# Great Danes as Hunting Dogs?



## jonkayak

I know Great Danes were once used as hunting dogs for Boar, deer, wolves, and pretty much any large form of large wildlife. Does anyone know if anyone still hunts them or trains them? Now I don't plan to hunt with my two Danes but the thought of training then for such seems interesting, its more of an idea then a desire.


----------



## GermanDogs

I Have two and my male tries his best to catch squirrels and will almost act like he wants to tree . But i think the breed is alot like some of the other hunting breeds . All the hunting has been bred outa them .  The Golden Retrieve is one the i point to. Great dogs just not many people use them for what they were bred for. It makes me very happy when i see a golden in the field. With all that i guess i should get off my soap box and get my Danes afield. But they are nowhere as smart as my Bird Dog


----------



## Rich Kaminski

Danes are also known as "The dogs of War".


----------



## quikdrw63

my dane likes to hunt rawhide and sticks


----------



## ejs1980

They use them alot crossed with other dogs for hog hunting in Australia. Then again if you look at some of the dogs there for sale they'll breed about anything from blue heelers to mastiff and great dane sized dogs.


----------



## jonkayak

Thanks for all the replies everyone. I guess it's pretty much as I thought. 



> my dane likes to hunt rawhide and sticks



Thats all my male will hunt. The female is a different story though. She is the one that makes me believe there is hope for the breed. She knows all her commands, can be let off leash, and if kind of neat to play fetch with her as you can through the decoy(what ever you call it) and she will watch it  till it lands and wait on you to tell her to go get it. My male just looks at me like why did you through that, now go and bring it back to me I was playing with that.



> I Have two and my male tries his best to catch squirrels and will almost act like he wants to tree .



My male want chase or fetch a thing. His vet says he the most stubborn dog he has ever met. Though he has befriended to stray cats. They will actually all curl up together and take a nap. 



> But they are nowhere as smart as my Bird Dog



I know the feeling, sort of. I have a shepherd recuse that that is heads and tails above both of the Danes.



> Danes are also known as "The dogs of War".



I have read that, but I have not read about that yet.



> Then again if you look at some of the dogs there for sale they'll breed about anything from blue heelers to mastiff and great dane sized dogs.



If you want size the danes are hard to go wrong with. My male is 175lbs (not over weight) female 150lbs (lean). The male often is caught un-stacking the un chopped firewood and running around with it like most dogs carry small sticks.


----------



## crackerdave

GermanDogs said:


> I Have two and my male tries his best to catch squirrels and will almost act like he wants to tree . But i think the breed is alot like some of the other hunting breeds . All the hunting has been bred outa them .  The Golden Retrieve is one the i point to. Great dogs just not many people use them for what they were bred for. It makes me very happy when i see a golden in the field. With all that i guess i should get off my soap box and get my Danes afield. But they are nowhere as smart as my Bird Dog



That's very true that the "hunt" has been bred out of a lot of breeds. I was fortunate to find a breeder back in the 70's that had a long line of Irish Setter bird dogs.I got a puppy and trained him -  he was a beautiful sight on point,and his fur was not long like the show/pet Irish Setters.I'd hate to have to pull burrs out of that long hair!


----------

• Records shown
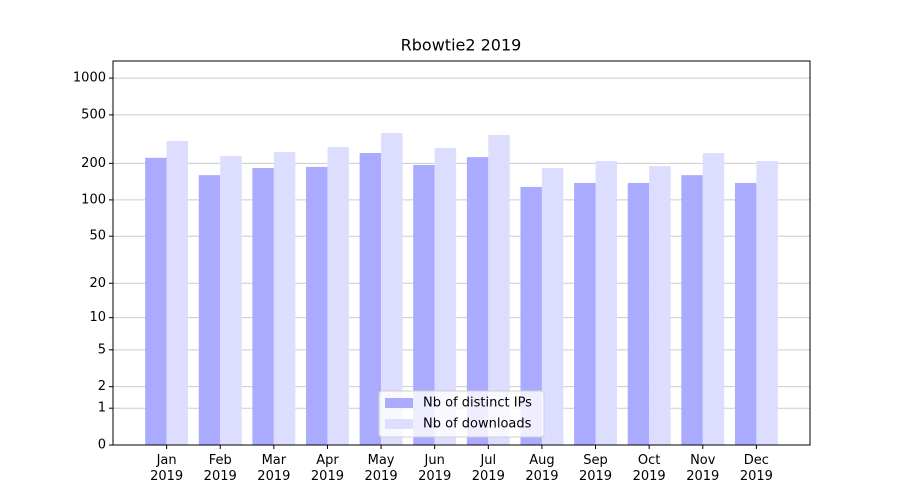  I want to click on legend-label: Nb of downloads, so click(478, 424).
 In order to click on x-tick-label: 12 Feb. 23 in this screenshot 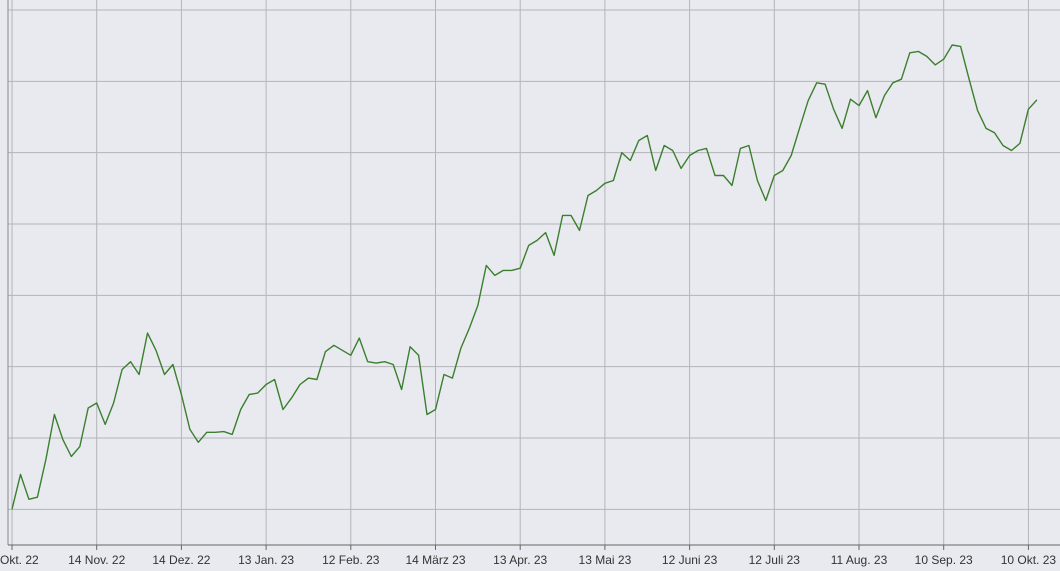, I will do `click(351, 560)`.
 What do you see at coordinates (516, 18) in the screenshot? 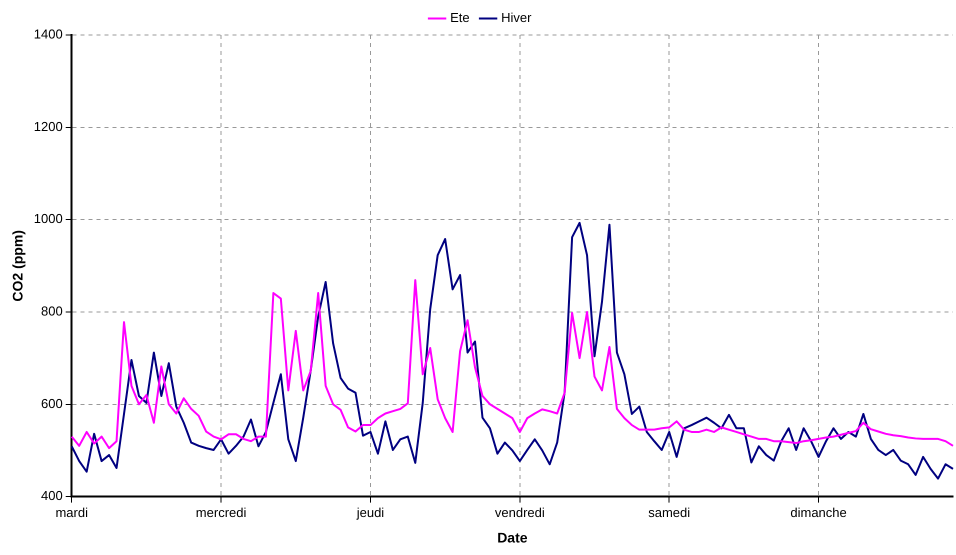
I see `legend-label: Hiver` at bounding box center [516, 18].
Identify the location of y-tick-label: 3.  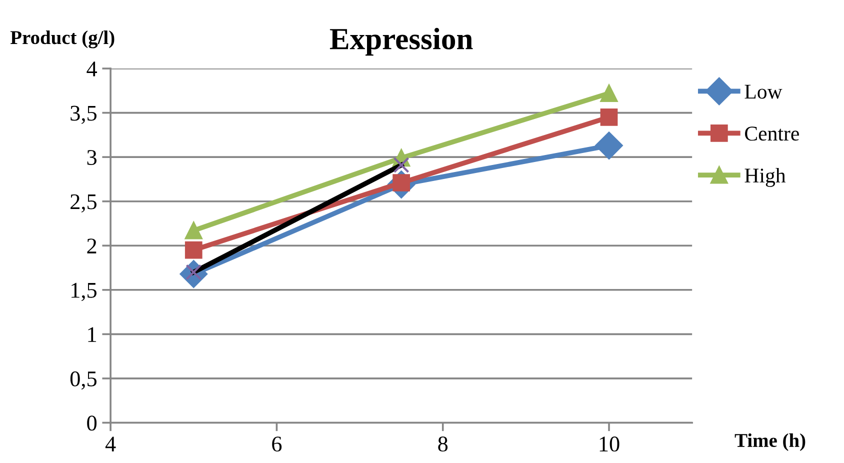
(92, 158).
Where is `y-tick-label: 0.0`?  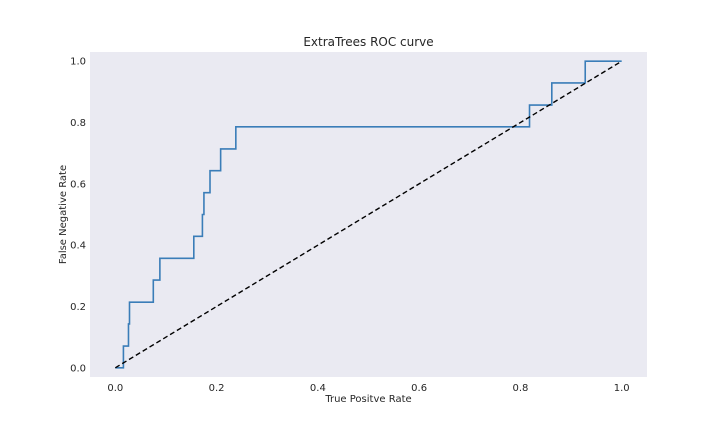 y-tick-label: 0.0 is located at coordinates (78, 368).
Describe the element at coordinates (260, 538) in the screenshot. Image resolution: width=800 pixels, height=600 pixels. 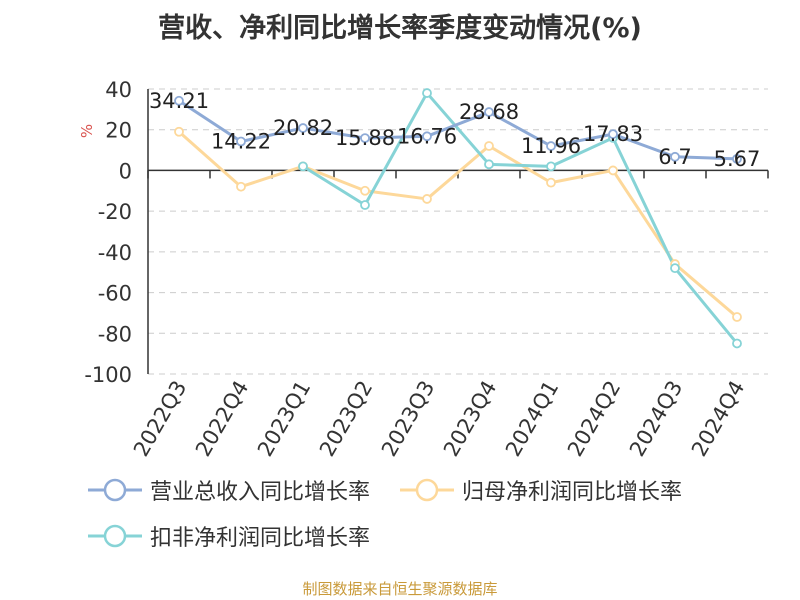
I see `legend-label: 扣非净利润同比增长率` at that location.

• Questions
(1) Write out the part of the Great Dane hunting thread from "I have read" to "carry small sticks.".
(2) For each statement, answer yes or no according to the Great Dane hunting thread, and quote the words that settle it. (a) jonkayak says his male Dane weighs 175 pounds. (b) One reply says Great Danes crossed with other dogs are used for deer hunting in Australia. (c) crackerdave's Irish Setter had long fur like the show Irish Setters.
Base your work only on the Great Dane hunting thread, not on the rows.

• Exercise solutions
(1)
I have read that, but I have not read about that yet.



> Then again if you look at some of the dogs there for sale they'll breed about anything from blue heelers to mastiff and great dane sized dogs.



If you want size the danes are hard to go wrong with. My male is 175lbs (not over weight) female 150lbs (lean). The male often is caught un-stacking the un chopped firewood and running around with it like most dogs carry small sticks.

(2)
(a) Yes: "My male is 175lbs (not over weight)"
(b) No: "They use them alot crossed with other dogs for hog hunting in Australia."
(c) No: "his fur was not long like the show/pet Irish Setters"